Stored data

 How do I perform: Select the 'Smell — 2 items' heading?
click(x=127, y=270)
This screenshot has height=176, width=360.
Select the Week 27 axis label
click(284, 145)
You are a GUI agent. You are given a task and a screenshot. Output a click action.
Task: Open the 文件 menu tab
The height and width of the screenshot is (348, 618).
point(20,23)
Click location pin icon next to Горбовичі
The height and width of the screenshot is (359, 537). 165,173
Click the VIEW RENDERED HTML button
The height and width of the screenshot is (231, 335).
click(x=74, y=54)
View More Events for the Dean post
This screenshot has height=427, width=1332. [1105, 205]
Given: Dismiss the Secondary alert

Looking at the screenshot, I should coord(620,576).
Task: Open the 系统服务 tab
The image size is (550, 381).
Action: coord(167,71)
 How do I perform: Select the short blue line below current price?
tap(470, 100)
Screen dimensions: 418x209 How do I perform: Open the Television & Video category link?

• [WHAT NEEDS TO BE DONE]: Extract all of the data above and output it character for character.

• [RESPONSE BOX]:
 How do I perform: Select the 'Smell — 2 items' heading?
click(x=127, y=270)
This screenshot has height=176, width=360.
Select the Week 27 axis label
click(284, 145)
You are a GUI agent. You are given a task and a screenshot. Output a click action.
Task: Open the 文件 menu tab
The height and width of the screenshot is (348, 618).
point(20,23)
Click location pin icon next to Горбовичі
The height and width of the screenshot is (359, 537). 165,173
Click the VIEW RENDERED HTML button
The height and width of the screenshot is (231, 335).
click(x=74, y=54)
View More Events for the Dean post
This screenshot has height=427, width=1332. [1105, 205]
Given: Dismiss the Secondary alert

Looking at the screenshot, I should coord(620,576).
Task: Open the 系统服务 tab
The image size is (550, 381).
Action: coord(167,71)
 How do I perform: Select the short blue line below current price?
tap(470, 100)
Screen dimensions: 418x209 How do I perform: Open the Television & Video category link?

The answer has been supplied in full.